Tuesday, February 5, 2008

The future of network-centric surveillance


Posted by John Keller

I think we're seeing the future of network-centric surveillance in a U.S. Air Force project called Wide-Area Surveillance that seeks to blend information from many different imaging sensors into 3-D views of areas of interest.

This vision appears in a story in the Aviation Week and Space Technology blog entitled U.S. Air Force Eyes New Surveillance System that talks about Pentagon planning to develop an electro-optical intelligence system beginning sometime next year. Writes Av Week:

Dubbed "wide area surveillance," the project stems from a prototype now operating in Iraq. The prototype system, built by the Air Force Research Laboratory and called Angel Fire, comprises multiple commercial cameras capable of collecting 1-2 frames per second. They are perched on a twin-engine, manned aircraft, which is being operated by contract personnel, the sources say. Images collected from the cameras can be "stitched" together using computers to present a near-360-degree vantage of a wide area. They may also be displayed in rapid succession to form a product similar to video.
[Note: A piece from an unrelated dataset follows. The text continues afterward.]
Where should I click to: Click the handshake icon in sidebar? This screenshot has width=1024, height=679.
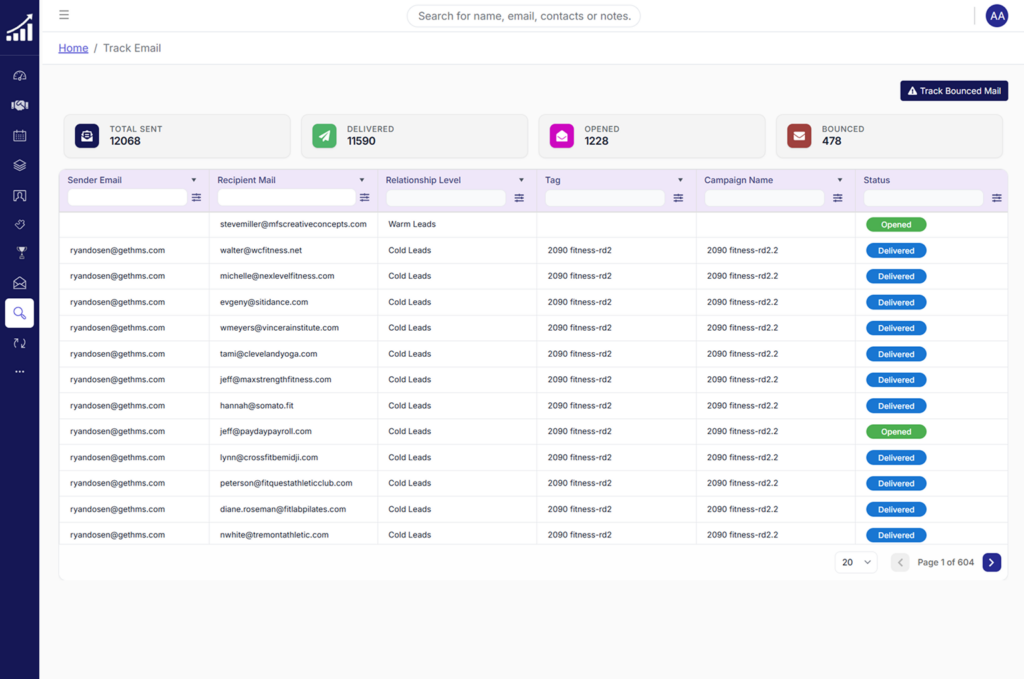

It is this stitching together of images from different sensors that is so intriguing. They re talking about several sensors on one aircraft, but what is to prevent smart systems designers from blending images from many sensors on different platforms -- manned and unmanned aircraft, orbiting satellites, surveillance balloons, combat vehicles, and even from gun sights on individual soldiers' weapons.

What might this kind of system yield? I can imagine the ability to mouse through a computer image and travel above, around, below, and inside areas of interest. This kind of imagery potentially could even add the dimension of time. Users could look around and inside areas of interest in real time, and then compare those images to the same images one hour, one day, or one week in the past.

Computer signal processing can do amazing things these days. The television weather man can give me his "futurecast" of storms many hours in the future. What if computers could extrapolate future events based on what has happened in the past? Might a multisensor system be able to shift us between the past, present, and future of surveillance areas of interest?

I know what you're probably thinking, because I saw that movie, too. Remember Deja Vu with Denzel Washington, which came out in 2006? It's a movie with the same kind of speculation, and you ought to take a look at it if you can suspend disbelief and can get through the car chases.

Still, this would be groundbreaking capability -- view from any angle from any time. This would be of immeasurable benefit, but only if we remember to trust what we can see with the naked eye.